The above described arrangements provide a number of various substantial advantages. First of all an article of greater strength and longer operational life is created. In addition, the ARMACEL process itself is relatively inexpensive and therefore the cost of encapsulating an existing shelf 3 so as to provide an improved shelf 13,23, 33 is substantially less than buying an entirely new shelf, especially if the new shelf is fabricated from stainless steel or similar such high quality materials. In addition, because the particleboard is fully encapsulated, it no longer sheds small cellulose fibres and thus the creation of dust within the warehouse is substantially reduced. Also, the layers 14,15 ; 24,25 and 34,35, being entirely impervious to water and other liquids, means that the shelves 13,23, 33 can be washed down if necessary, are not harmed by spilt corrosive liquids such as acids, and are not damaged by leakage of liquids from containers. Furthermore, if such a leakage does occur, it is not generally necessary to purchase a new shelf as is the case with the shelf 3.

In addition, the encapsulated shelves can obtain HACCP and/or FDA approval and so are able to be used with food and/or pharmaceuticals.

In many warehouse situations, the warehouse includes many hectares of shelving and thus the cost of entirely replacing each shelf 3, with, for example, metal shelves is prohibitive. However, the cost of expanding the functional capability of the existing shelves is quite modest compared with the substantial improvement in performance able to be achieved.

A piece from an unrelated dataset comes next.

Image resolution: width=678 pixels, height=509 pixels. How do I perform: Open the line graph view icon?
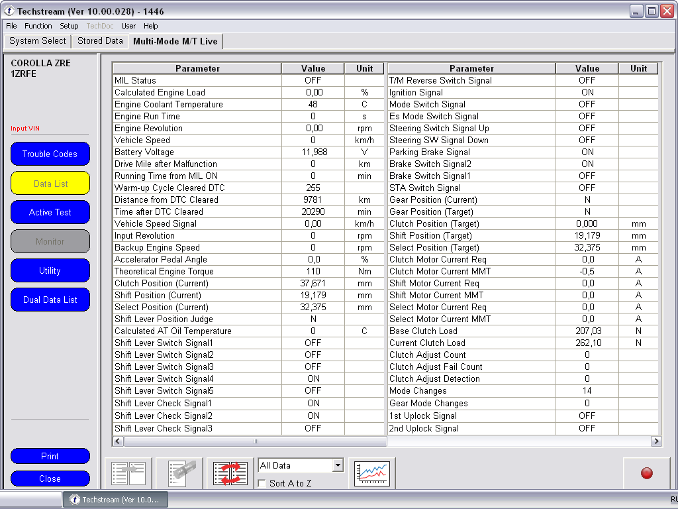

Prior art searches conducted after the priority date have disclosed WO 92/09490 (to which US Patent No. 5,123, 359 corresponds). This specification discloses covering a timber pallet with a removable plastics coating so that the timber components thereof can be disassembled and re-configured if desired. The coating requires application of a top layer, then a bottom layer, and then subsequent formation of a seam between the two layers. Such a removable coating teaches away from the present invention where the plastics encapsulation is permanent. In particular, a removable covering does not bind with the existing component so as to increase its structural strength.

Furthermore, the removable coating not being bonded to the timber components, is liable to split. Such splits harbour moisture, bacteria, fungus, etc and prevent such an arrangement receiving HACCP or FDA approval. A similar situation arises in respect of the continuous seam formed between the two layers. The prior art specification discloses welding which implies that the two plastic layers to be welded cannot be under tension. Without overlapping as disclosed above it is virtually impossible to guarantee an impervious join at the seam.

The foregoing describes only some embodiments of the present invention and modifications, obvious to those skilled in the art, can be made thereto without departing from the scope of the present invention. For example, the present invention is also applicable to domestic shelving and cupboard doors.

The term"comprising" (and its grammatical variations) as used herein is used in the inclusive sense of"having"or"including"and not in the exclusive sense of "consisting only of.